#### Directive:
Copy each of the records below line for line, with nothing changed.

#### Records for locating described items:
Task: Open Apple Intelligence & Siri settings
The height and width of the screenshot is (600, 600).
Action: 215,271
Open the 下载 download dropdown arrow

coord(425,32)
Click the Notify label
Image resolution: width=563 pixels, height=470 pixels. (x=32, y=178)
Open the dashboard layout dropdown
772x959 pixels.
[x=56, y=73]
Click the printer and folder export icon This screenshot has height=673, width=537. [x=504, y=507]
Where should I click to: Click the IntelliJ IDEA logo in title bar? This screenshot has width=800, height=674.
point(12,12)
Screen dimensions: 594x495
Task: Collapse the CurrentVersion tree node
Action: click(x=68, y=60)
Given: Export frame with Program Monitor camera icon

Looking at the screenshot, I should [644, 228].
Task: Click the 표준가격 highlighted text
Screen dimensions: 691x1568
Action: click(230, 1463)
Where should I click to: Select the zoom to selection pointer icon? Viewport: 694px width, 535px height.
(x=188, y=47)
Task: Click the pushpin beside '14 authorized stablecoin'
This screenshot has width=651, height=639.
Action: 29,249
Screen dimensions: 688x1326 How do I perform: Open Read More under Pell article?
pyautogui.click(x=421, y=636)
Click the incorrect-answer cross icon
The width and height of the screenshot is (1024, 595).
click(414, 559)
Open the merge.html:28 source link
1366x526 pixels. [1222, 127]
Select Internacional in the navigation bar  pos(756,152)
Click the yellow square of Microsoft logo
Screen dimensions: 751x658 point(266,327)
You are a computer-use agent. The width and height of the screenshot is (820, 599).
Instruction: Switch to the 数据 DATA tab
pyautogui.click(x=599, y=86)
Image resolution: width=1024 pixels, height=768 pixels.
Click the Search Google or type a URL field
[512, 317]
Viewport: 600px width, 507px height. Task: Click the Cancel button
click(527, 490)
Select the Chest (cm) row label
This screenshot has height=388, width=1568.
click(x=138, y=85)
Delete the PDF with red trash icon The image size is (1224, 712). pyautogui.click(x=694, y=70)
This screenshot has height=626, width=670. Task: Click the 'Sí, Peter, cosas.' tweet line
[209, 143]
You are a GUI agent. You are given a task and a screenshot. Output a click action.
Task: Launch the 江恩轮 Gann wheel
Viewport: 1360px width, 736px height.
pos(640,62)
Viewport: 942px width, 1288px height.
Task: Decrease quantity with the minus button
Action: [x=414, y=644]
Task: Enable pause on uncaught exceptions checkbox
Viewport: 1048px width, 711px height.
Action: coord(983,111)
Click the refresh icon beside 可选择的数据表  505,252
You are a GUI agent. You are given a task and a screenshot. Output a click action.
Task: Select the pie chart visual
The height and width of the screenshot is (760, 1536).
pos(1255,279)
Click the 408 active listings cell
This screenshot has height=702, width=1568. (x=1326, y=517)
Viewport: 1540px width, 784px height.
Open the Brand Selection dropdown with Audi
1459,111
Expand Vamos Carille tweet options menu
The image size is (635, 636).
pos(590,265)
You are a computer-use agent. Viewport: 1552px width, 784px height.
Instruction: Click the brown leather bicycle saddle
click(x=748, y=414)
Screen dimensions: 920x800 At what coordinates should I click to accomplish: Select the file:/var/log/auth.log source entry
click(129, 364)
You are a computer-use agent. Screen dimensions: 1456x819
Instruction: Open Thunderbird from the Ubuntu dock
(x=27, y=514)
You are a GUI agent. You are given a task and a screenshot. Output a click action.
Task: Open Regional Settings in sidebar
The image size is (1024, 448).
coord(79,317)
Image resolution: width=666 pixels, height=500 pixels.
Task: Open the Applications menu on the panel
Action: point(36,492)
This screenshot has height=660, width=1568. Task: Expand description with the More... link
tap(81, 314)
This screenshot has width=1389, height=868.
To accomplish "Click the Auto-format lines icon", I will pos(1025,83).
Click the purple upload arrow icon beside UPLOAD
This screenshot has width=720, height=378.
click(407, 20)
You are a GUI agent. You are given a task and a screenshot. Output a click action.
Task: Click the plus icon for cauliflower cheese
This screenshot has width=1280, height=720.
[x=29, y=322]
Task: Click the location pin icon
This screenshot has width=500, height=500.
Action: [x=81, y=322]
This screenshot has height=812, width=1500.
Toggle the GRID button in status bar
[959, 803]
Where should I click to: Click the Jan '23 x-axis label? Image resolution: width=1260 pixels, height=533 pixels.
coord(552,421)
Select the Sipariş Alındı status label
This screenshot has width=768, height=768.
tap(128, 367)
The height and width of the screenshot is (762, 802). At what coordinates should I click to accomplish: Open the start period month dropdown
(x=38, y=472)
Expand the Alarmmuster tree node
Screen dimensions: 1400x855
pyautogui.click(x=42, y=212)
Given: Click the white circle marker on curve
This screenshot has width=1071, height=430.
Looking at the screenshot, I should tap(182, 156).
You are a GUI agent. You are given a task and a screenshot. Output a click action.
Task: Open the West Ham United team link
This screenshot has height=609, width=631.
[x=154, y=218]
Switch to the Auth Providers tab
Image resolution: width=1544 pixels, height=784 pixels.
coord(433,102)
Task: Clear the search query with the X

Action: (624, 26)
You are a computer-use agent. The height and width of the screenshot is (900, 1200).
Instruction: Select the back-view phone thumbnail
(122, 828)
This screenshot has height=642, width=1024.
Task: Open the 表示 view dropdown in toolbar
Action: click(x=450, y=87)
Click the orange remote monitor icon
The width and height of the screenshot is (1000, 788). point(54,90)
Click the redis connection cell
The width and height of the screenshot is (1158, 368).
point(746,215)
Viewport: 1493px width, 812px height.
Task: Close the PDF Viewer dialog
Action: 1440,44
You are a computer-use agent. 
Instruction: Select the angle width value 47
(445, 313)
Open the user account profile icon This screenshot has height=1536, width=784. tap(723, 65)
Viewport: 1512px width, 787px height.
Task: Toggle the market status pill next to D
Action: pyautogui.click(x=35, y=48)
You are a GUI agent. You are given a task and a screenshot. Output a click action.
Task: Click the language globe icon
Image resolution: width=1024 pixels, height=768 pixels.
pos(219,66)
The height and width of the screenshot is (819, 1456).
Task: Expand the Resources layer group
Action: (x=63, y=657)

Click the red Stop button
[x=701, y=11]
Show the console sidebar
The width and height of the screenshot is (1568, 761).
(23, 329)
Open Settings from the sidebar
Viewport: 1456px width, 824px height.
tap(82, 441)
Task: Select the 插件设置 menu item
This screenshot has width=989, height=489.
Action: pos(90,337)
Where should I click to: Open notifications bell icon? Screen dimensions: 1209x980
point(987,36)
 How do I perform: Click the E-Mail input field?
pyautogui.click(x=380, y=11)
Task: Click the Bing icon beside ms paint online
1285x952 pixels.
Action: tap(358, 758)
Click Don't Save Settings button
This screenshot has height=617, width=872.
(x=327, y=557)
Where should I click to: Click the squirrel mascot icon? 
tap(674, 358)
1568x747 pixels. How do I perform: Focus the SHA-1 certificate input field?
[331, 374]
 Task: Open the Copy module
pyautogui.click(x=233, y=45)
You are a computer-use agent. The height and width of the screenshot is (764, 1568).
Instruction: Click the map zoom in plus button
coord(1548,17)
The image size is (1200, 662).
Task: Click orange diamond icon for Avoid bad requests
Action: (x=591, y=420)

#### Complete answer:
Task: Open Apple Intelligence & Siri settings
The height and width of the screenshot is (600, 600).
Action: 215,271
Open the 下载 download dropdown arrow

coord(425,32)
Click the Notify label
Image resolution: width=563 pixels, height=470 pixels. (x=32, y=178)
Open the dashboard layout dropdown
772x959 pixels.
[x=56, y=73]
Click the printer and folder export icon This screenshot has height=673, width=537. [x=504, y=507]
Where should I click to: Click the IntelliJ IDEA logo in title bar? This screenshot has width=800, height=674.
point(12,12)
Screen dimensions: 594x495
Task: Collapse the CurrentVersion tree node
Action: click(x=68, y=60)
Given: Export frame with Program Monitor camera icon

Looking at the screenshot, I should [644, 228].
Task: Click the 표준가격 highlighted text
Screen dimensions: 691x1568
Action: click(230, 1463)
Where should I click to: Select the zoom to selection pointer icon? Viewport: 694px width, 535px height.
(x=188, y=47)
Task: Click the pushpin beside '14 authorized stablecoin'
This screenshot has width=651, height=639.
Action: 29,249
Screen dimensions: 688x1326 How do I perform: Open Read More under Pell article?
pyautogui.click(x=421, y=636)
Click the incorrect-answer cross icon
The width and height of the screenshot is (1024, 595).
click(414, 559)
Open the merge.html:28 source link
1366x526 pixels. [1222, 127]
Select Internacional in the navigation bar  pos(756,152)
Click the yellow square of Microsoft logo
Screen dimensions: 751x658 point(266,327)
You are a computer-use agent. The width and height of the screenshot is (820, 599).
Instruction: Switch to the 数据 DATA tab
pyautogui.click(x=599, y=86)
Image resolution: width=1024 pixels, height=768 pixels.
Click the Search Google or type a URL field
[512, 317]
Viewport: 600px width, 507px height. Task: Click the Cancel button
click(527, 490)
Select the Chest (cm) row label
This screenshot has height=388, width=1568.
click(x=138, y=85)
Delete the PDF with red trash icon The image size is (1224, 712). pyautogui.click(x=694, y=70)
This screenshot has height=626, width=670. Task: Click the 'Sí, Peter, cosas.' tweet line
[209, 143]
You are a GUI agent. You are given a task and a screenshot. Output a click action.
Task: Launch the 江恩轮 Gann wheel
Viewport: 1360px width, 736px height.
pos(640,62)
Viewport: 942px width, 1288px height.
Task: Decrease quantity with the minus button
Action: [x=414, y=644]
Task: Enable pause on uncaught exceptions checkbox
Viewport: 1048px width, 711px height.
Action: coord(983,111)
Click the refresh icon beside 可选择的数据表  505,252
You are a GUI agent. You are given a task and a screenshot. Output a click action.
Task: Select the pie chart visual
The height and width of the screenshot is (760, 1536).
pos(1255,279)
Click the 408 active listings cell
This screenshot has height=702, width=1568. (x=1326, y=517)
Viewport: 1540px width, 784px height.
Open the Brand Selection dropdown with Audi
1459,111
Expand Vamos Carille tweet options menu
The image size is (635, 636).
pos(590,265)
You are a computer-use agent. Viewport: 1552px width, 784px height.
Instruction: Click the brown leather bicycle saddle
click(x=748, y=414)
Screen dimensions: 920x800 At what coordinates should I click to accomplish: Select the file:/var/log/auth.log source entry
click(129, 364)
You are a computer-use agent. Screen dimensions: 1456x819
Instruction: Open Thunderbird from the Ubuntu dock
(x=27, y=514)
You are a GUI agent. You are given a task and a screenshot. Output a click action.
Task: Open Regional Settings in sidebar
The image size is (1024, 448).
coord(79,317)
Image resolution: width=666 pixels, height=500 pixels.
Task: Open the Applications menu on the panel
Action: point(36,492)
This screenshot has height=660, width=1568. Task: Expand description with the More... link
tap(81, 314)
This screenshot has width=1389, height=868.
To accomplish "Click the Auto-format lines icon", I will pos(1025,83).
Click the purple upload arrow icon beside UPLOAD
This screenshot has width=720, height=378.
click(407, 20)
You are a GUI agent. You are given a task and a screenshot. Output a click action.
Task: Click the plus icon for cauliflower cheese
This screenshot has width=1280, height=720.
[x=29, y=322]
Task: Click the location pin icon
This screenshot has width=500, height=500.
Action: [x=81, y=322]
This screenshot has height=812, width=1500.
Toggle the GRID button in status bar
[959, 803]
Where should I click to: Click the Jan '23 x-axis label? Image resolution: width=1260 pixels, height=533 pixels.
coord(552,421)
Select the Sipariş Alındı status label
This screenshot has width=768, height=768.
tap(128, 367)
The height and width of the screenshot is (762, 802). At what coordinates should I click to accomplish: Open the start period month dropdown
(x=38, y=472)
Expand the Alarmmuster tree node
Screen dimensions: 1400x855
pyautogui.click(x=42, y=212)
Given: Click the white circle marker on curve
This screenshot has width=1071, height=430.
Looking at the screenshot, I should tap(182, 156).
You are a GUI agent. You are given a task and a screenshot. Output a click action.
Task: Open the West Ham United team link
This screenshot has height=609, width=631.
[x=154, y=218]
Switch to the Auth Providers tab
Image resolution: width=1544 pixels, height=784 pixels.
coord(433,102)
Task: Clear the search query with the X

Action: (624, 26)
You are a computer-use agent. The height and width of the screenshot is (900, 1200).
Instruction: Select the back-view phone thumbnail
(122, 828)
This screenshot has height=642, width=1024.
Task: Open the 表示 view dropdown in toolbar
Action: click(x=450, y=87)
Click the orange remote monitor icon
The width and height of the screenshot is (1000, 788). point(54,90)
Click the redis connection cell
The width and height of the screenshot is (1158, 368).
point(746,215)
Viewport: 1493px width, 812px height.
Task: Close the PDF Viewer dialog
Action: 1440,44
You are a computer-use agent. 
Instruction: Select the angle width value 47
(445, 313)
Open the user account profile icon This screenshot has height=1536, width=784. tap(723, 65)
Viewport: 1512px width, 787px height.
Task: Toggle the market status pill next to D
Action: pyautogui.click(x=35, y=48)
You are a GUI agent. You are given a task and a screenshot. Output a click action.
Task: Click the language globe icon
Image resolution: width=1024 pixels, height=768 pixels.
pos(219,66)
The height and width of the screenshot is (819, 1456).
Task: Expand the Resources layer group
Action: (x=63, y=657)

Click the red Stop button
[x=701, y=11]
Show the console sidebar
The width and height of the screenshot is (1568, 761).
(23, 329)
Open Settings from the sidebar
Viewport: 1456px width, 824px height.
tap(82, 441)
Task: Select the 插件设置 menu item
This screenshot has width=989, height=489.
Action: pos(90,337)
Where should I click to: Open notifications bell icon? Screen dimensions: 1209x980
point(987,36)
 How do I perform: Click the E-Mail input field?
pyautogui.click(x=380, y=11)
Task: Click the Bing icon beside ms paint online
1285x952 pixels.
Action: tap(358, 758)
Click Don't Save Settings button
This screenshot has height=617, width=872.
(x=327, y=557)
Where should I click to: Click the squirrel mascot icon? 
tap(674, 358)
1568x747 pixels. How do I perform: Focus the SHA-1 certificate input field?
[331, 374]
 Task: Open the Copy module
pyautogui.click(x=233, y=45)
You are a computer-use agent. The height and width of the screenshot is (764, 1568).
Instruction: Click the map zoom in plus button
coord(1548,17)
The image size is (1200, 662).
Task: Click orange diamond icon for Avoid bad requests
Action: (x=591, y=420)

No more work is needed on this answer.